Cadalora testet Kanemoto-Honda (Archivversion) Magische Verbindung

Nach seinem Wechsel von Yamaha zu Honda trat der 500er Grand Prix-Pilot Luca Cadalora im australischen Eastern Creek zu den ersten Tests an. Zum Traumaufgebot des Italieners gehört neben der neuen Marke auch sein alter Cheftechniker Erv Kanemoto sowie Reifenlieferant Michelin. Trotz einer wenig aufsehenerregenden Bestzeit von 1.31,5 Minuten ist Cadalora felsenfest davon überzeugt, daß er mit der Unterstützung von Kanemoto in dieser Saison endlich den langersehnten Halblitertitel gewinnen kann. »Die NSR 500 hat noch größere Bärenkräfte, als ich erwartet hatte.

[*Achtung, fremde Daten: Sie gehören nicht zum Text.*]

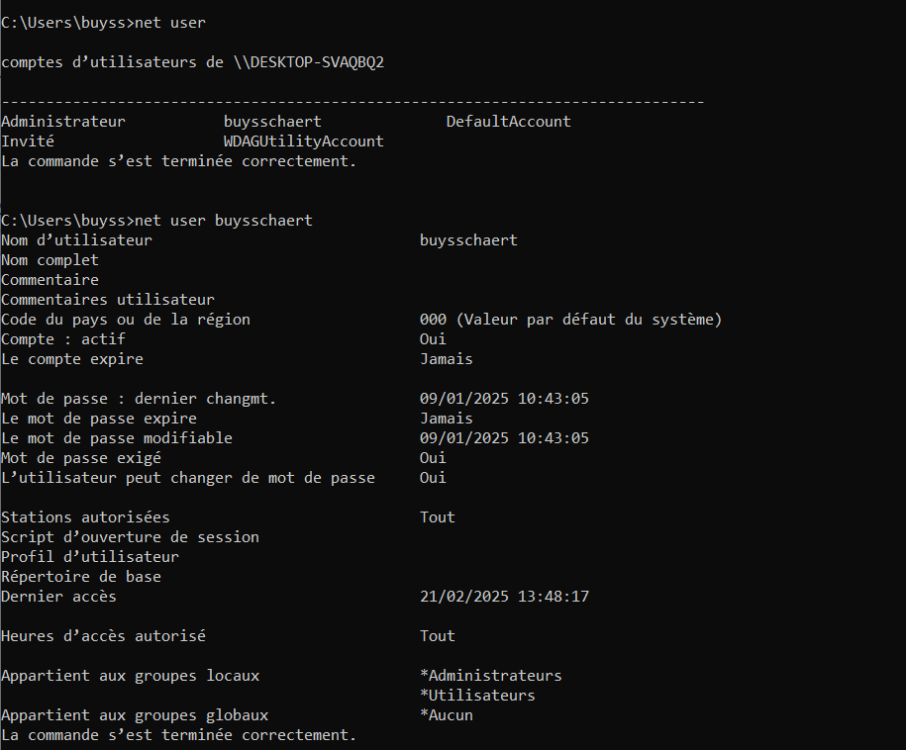The image size is (906, 750).
Task: Click the "*Aucun" global groups value
Action: [x=446, y=716]
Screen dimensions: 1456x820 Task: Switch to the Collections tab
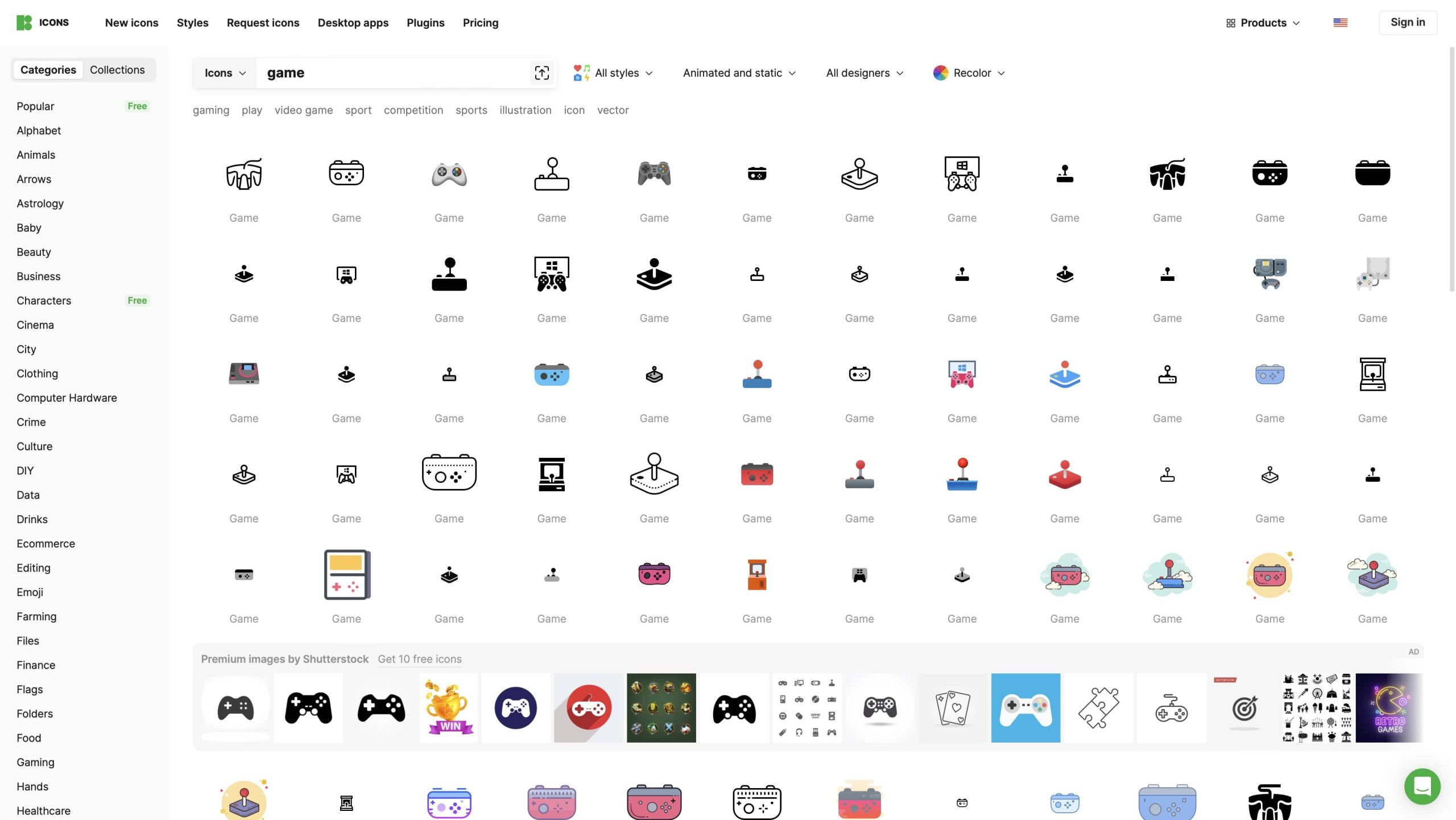[x=117, y=70]
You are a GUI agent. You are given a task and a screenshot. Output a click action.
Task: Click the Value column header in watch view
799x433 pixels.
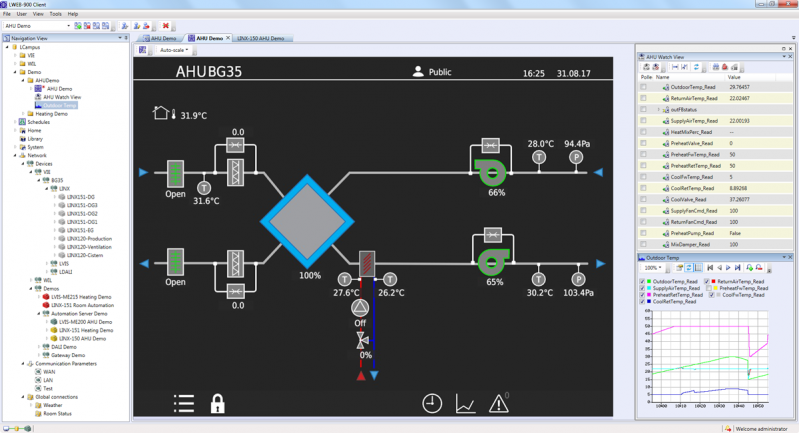click(x=733, y=77)
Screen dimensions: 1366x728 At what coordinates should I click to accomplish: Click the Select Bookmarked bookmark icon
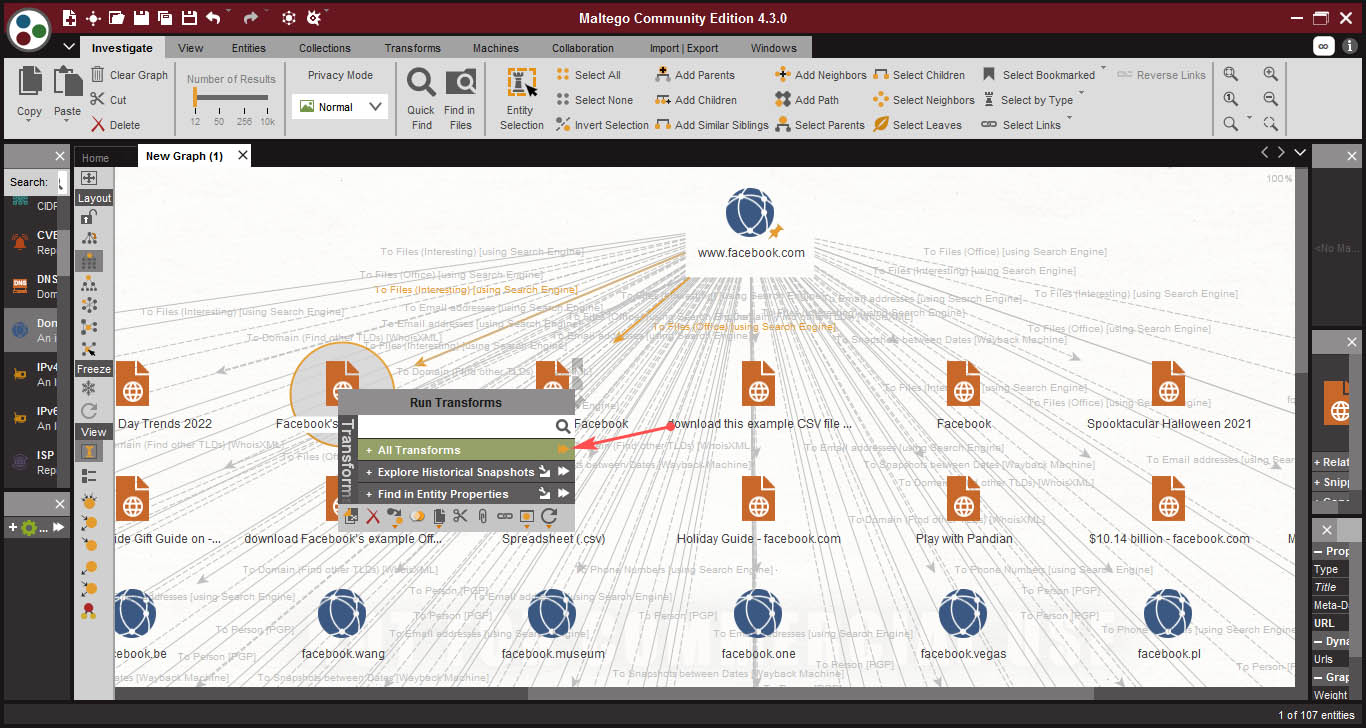tap(989, 75)
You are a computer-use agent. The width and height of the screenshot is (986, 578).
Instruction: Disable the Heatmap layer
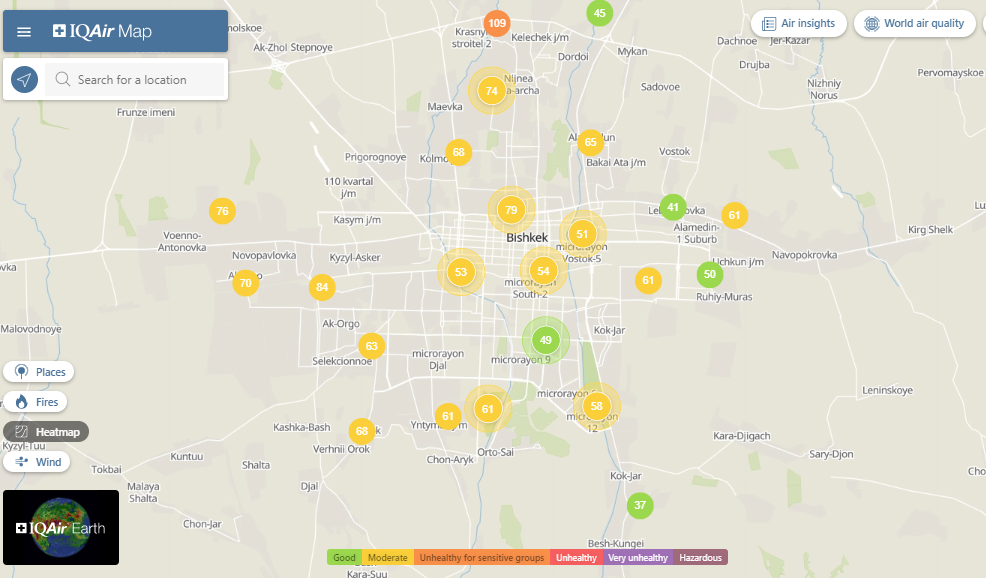[x=46, y=432]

Und Erv ist ein Magier«, stellte Cadalora nach fünftägigen, intensiven Probefahrten begeistert fest. Seine Prognose: »Zu 99 Prozent werde ich Weltmeister.« Ebenfalls in Eastern Creek waren die Teams Rainey-Yamaha und Lucky Strike-Suzuki. Yamaha vertraut bei der 250er Werksmaschine von Tetsuya Harada weiter auf Membransteuerung - das Drehschieber-Projekt wurde nach frustrierenden Versuchen wieder zu den Akten gelegt. Außerdem rückte Yamaha vom Kurzhub-Konzept ab und setzt nun auf das bei der Konkurrenz seit Jahren bewährte Maß von 54 x 54,5 Millimeter pro Zylinder - auch bei der 500er.Daryl Beattie war nach zwei Operationen an seinem seit Le Mans 1994 verstümmelten linken Fuß für die Eastern Creek-Tests wieder halbwegs fit. Auf der Suzuki bewegte er sich der 500er Vizeweltmeister mit einer Bestzeit von 1.30,7 Minuten in der Nähe des Rundenrekors.